→ PROVIDED INFORMATION
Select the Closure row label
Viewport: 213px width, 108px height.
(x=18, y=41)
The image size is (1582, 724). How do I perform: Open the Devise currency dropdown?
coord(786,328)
--
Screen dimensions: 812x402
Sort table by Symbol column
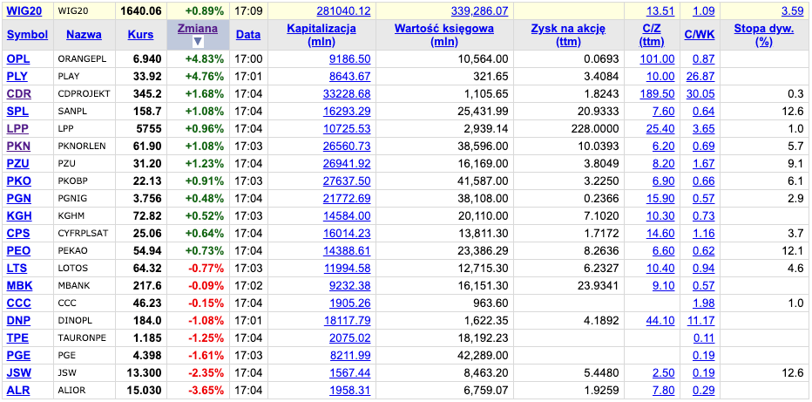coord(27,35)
--
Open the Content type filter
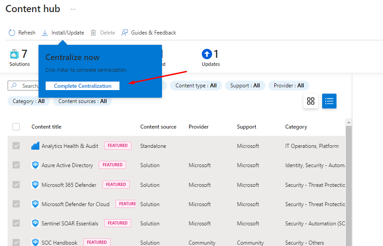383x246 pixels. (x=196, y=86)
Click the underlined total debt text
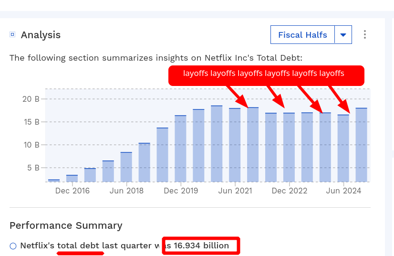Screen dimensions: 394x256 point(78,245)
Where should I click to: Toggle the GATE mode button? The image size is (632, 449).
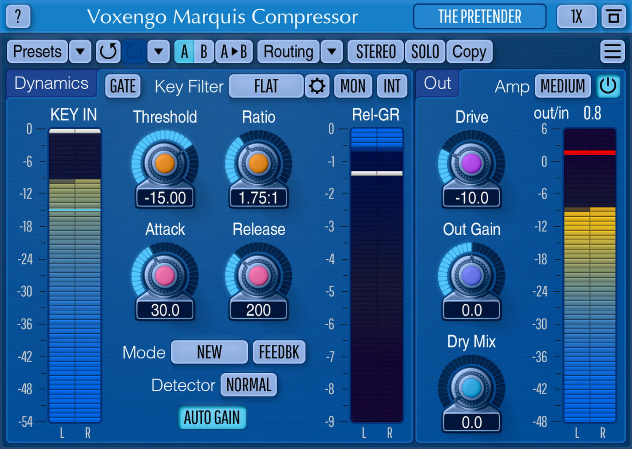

→ WHAT IS EXPECTED
Copy the entries above exactly, but only the stretch from the line containing "Click the underlined total debt text" through the line containing "Where should I". Keep both end lines; drop the pictures.

→ EXERCISE RESULT
Click the underlined total debt text
Screen dimensions: 394x256 point(78,245)
Where should I click to: Toggle the GATE mode button? The image size is (632, 449).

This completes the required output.